Ozkan Burak, Güngör Durmus, Yıldırım Utku Mahir, Harman Ali, Ozen Ozgur, Aytekin Cüneyt
Department of Interventional Radiology, Baskent University School Of Medicine, Ankara, Turkey.
Iran J Radiol. 2013 Sep;10(3):133-9. doi: 10.5812/iranjradiol.11386. Epub 2013 Aug 30.
In hemodialysis patients, the most common problem in arteriovenous fistulas, as the best functional vascular access, is the juxtaanastomotic located lesions. Percutaneous transluminal angioplasty is accepted as the treatment method for juxtanastomotic lesions.
To assess juxtaanastomotic stent placement after insufficient balloon angioplasty in the treatment of autogenous radiocephalic or brachiocephalic fistula dysfunction.
Between July 2003 and June 2010, 20 hemodialysis patients with autogenous radiocephalic or brachiocephalic fistula dysfunction underwent stent placement for the lesion located at the juxtaanastomotic region. Indications for stent placement were insufficient balloon dilatation, early recurring stenosis, chronic organizing thrombus and vessel rupture. The Kaplan-Meier method was used to calculate the stent patency rates. All patients who had fistula dysfunction (thrombosis of hemodialysis access, difficult access cannulation, extremity pain due to thrombosis or decreased arterial access blood flow) were evaluated by color Doppler ultrasound. The stenoses were initially dilated with standard noncompliant balloons (3 to 10-mm in diameter). Dilatation was followed by high pressure (Blue Max, Boston Scientific) or cutting balloons (Boston Scientific), if the standard balloon failed to dilate the stenotic segment.
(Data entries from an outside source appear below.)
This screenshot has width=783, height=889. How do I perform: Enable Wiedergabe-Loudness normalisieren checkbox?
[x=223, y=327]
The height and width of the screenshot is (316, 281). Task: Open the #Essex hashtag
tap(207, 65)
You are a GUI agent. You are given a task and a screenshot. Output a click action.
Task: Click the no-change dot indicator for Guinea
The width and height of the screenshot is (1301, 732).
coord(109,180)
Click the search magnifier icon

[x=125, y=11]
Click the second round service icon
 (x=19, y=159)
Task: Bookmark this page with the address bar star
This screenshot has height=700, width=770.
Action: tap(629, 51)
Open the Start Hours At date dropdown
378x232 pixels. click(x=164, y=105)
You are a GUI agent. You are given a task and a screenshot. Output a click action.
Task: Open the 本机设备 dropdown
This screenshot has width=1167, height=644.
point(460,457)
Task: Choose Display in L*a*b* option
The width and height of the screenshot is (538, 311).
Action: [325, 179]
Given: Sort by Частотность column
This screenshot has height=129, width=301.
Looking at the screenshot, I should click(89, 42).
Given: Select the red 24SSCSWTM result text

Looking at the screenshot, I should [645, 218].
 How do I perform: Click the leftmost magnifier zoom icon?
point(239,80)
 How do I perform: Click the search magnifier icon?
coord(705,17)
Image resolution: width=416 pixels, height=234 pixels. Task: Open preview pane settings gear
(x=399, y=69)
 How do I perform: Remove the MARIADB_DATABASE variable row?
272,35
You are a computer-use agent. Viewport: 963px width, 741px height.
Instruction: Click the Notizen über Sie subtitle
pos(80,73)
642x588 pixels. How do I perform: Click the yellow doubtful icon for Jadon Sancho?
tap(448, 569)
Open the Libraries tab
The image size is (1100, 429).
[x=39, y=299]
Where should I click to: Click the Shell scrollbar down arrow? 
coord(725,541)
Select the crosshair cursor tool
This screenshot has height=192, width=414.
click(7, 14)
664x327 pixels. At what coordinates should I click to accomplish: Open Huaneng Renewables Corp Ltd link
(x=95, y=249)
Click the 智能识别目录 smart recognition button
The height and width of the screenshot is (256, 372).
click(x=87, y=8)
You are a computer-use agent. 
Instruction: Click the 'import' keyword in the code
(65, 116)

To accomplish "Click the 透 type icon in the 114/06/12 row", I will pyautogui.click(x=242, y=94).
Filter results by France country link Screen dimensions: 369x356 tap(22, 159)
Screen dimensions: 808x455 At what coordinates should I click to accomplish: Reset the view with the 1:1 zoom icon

Twenty-one stents were applied. The anatomical and clinical success rate was 100%. Seventeen additional interventions were done for 11 (55%) patients due to stent thrombosis or stenosis during follow-up. Our 1- and 2-year secondary patency rates were 76.2% and 65.5%, respectively and were comparable to those after balloon angioplasty and surgical shunt revision.
Metallic stent placement is a safe and effective procedure for salvage of native hemodialysis fistula after unsuccessful balloon angioplasty.
在血液透析患者中,作为最佳功能性血管通路的动静脉内瘘最常见的问题是吻合口附近病变。经皮腔内血管成形术被公认为是治疗吻合口附近病变的方法。
评估在球囊血管成形术效果不佳后,置入吻合口附近支架治疗自体桡动脉头静脉或肱动脉头静脉内瘘功能障碍的效果。
2003年7月至2010年6月期间,20例患有自体桡动脉头静脉或肱动脉头静脉内瘘功能障碍的血液透析患者因吻合口附近区域病变接受了支架置入术。置入支架的指征为球囊扩张不足、早期复发性狭窄、慢性机化血栓和血管破裂。采用Kaplan-Meier法计算支架通畅率。所有有内瘘功能障碍(血液透析通路血栓形成、穿刺困难、因血栓形成导致肢体疼痛或动脉通路血流减少)的患者均接受彩色多普勒超声评估。狭窄最初用标准的非顺应性球囊(直径3至10毫米)扩张。如果标准球囊未能扩张狭窄段,则在扩张后使用高压球囊(Blue Max,波士顿科学公司)或切割球囊(波士顿科学公司)。
共置入21枚支架。解剖学和临床成功率为100%。随访期间,11例(55%)患者因支架血栓形成或狭窄又进行了17次干预。我们的1年和2年二次通畅率分别为76.2%和65.5%,与球囊血管成形术和手术分流修复后的通畅率相当。
在球囊血管成形术失败后,置入金属支架是挽救自体血液透析内瘘的一种安全有效的方法。